事の発端は1981年にザ・ローリング・ストーンズのオープニング・アクトとしてヴァン・ヘイレンがライヴを行った時にマイケル・アンソニーのベースに不具合が起こったことだったという。ケヴィン・“ダギー”・デュガンは弦を取りに行くために楽屋の機材ボックスに駆け込むことになったと説明している。
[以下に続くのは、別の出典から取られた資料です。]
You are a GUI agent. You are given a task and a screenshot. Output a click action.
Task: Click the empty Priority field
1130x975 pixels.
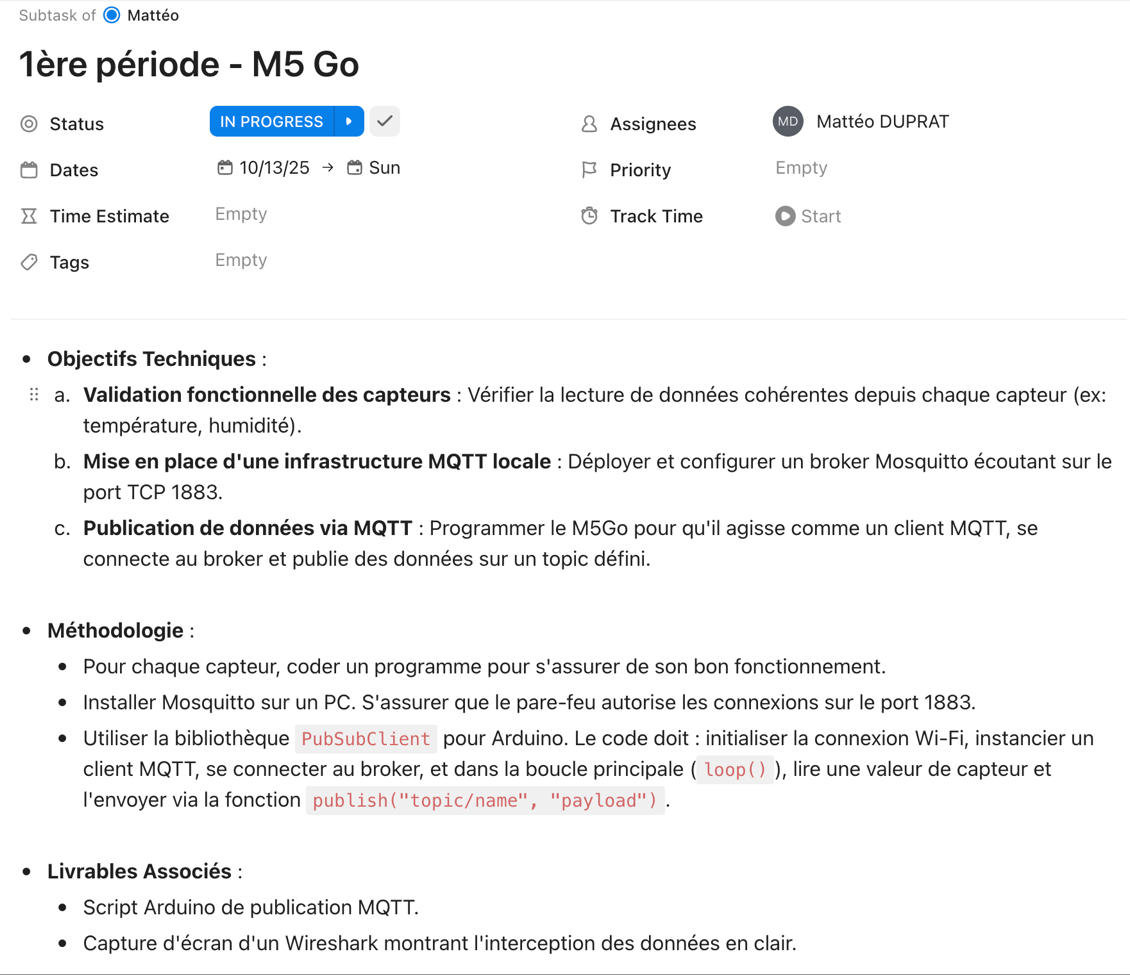tap(800, 167)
「プロモーターのビル・グラハムがいて、僕の機材ボックスに寄りかかって別の人間を話をしていたんだ」とケヴィン・“ダギー”・デュガンは『アルティメット・ギター』に語っている。「それで叫んだんだ。『ビル、どいてくれ』ってね。ビルは飛び避けて、それで機材ボックスのドアを掴んで開けたら、ドアがビルの話していた人物の胸に当たったんだ。それで5フィートほど飛んで尻もちをついたんだ。僕は『すみません』と叫んで、弦を手にとって、走って戻って、弦を変えて、マイケル・アンソニーが一番気に入っているベースを戻したんだ」

ケヴィン・“ダギー”・デュガンはビル・グラハムにすぐに謝罪したところ、彼は「心配ないよ。僕らが邪魔だったんだからね」と言ったものの、ドアが当たった人物がミック・ジャガーだったことが分かったという。「マイケルがステージから降りてきたけど、あんなに早くマイケル・アンソニーがそれに気づくとは思わなかったよ。彼が最初に言った言葉が『ミック・ジャガーに尻もちつかせたんだって?』だったんだ」

その後、ケヴィン・“ダギー”・デュガンはギター・ローディのジム・バーバーと一緒になることがあったが、その時彼はミック・ジャガーと仕事をしていたという。「ロサンゼルス空港に彼を迎えにったんだけど、リムジンと彼の機材を積んだ数台のヴァンが停まっていたんだ。それでヴァンに機材を積むのを手伝い始めたんだけど、その度にリムジンの横を通っていたんだ」

「そうしたらリムジンのドアが開いて、僕の道を塞ぐ形になってね。リムジンに押し込まれてドアを閉められることになったんだ。そうしたら、そこにはミック・ジャガーが座っていて、『以前会ったことがあるよね』って言うんだ。『なんてこった』と思ったよ」

ミック・ジャガーはソロ・アルバムにマイケル・アンソニーに参加するよう説得してほしいと言って、ケヴィン・“ダギー”・デュガンを夕食に招待したという。「彼は『もう一つ言わなきゃ鳴らないことがあるんだ』と言ってきてね。突然、彼の表情が代わって、肩を突いて、シャツを掴んで引き寄せて『俺に尻もちをつかせたなら、殺してやる』と言ってきたんだ」

その後、ミック・ジャガーが笑い出すまでケヴィン・“ダギー”・デュガンは「身の毛もよだつ」思いだったという。「笑いを堪えられなかったよ。カーテンを開けたら、外には10人ぐらいの人がいて笑っていてね。『大成功』と言っているんだ。すごくおかしかったよ。ジム・バーバーがミック・ジャガーにやらせた事実にはびっくりしたよ」

先日、ミック・ジャガーはロイヤル・アルバート・ホールの150周年を記念したこれまでの映像を使った作品のナレーションを務めている。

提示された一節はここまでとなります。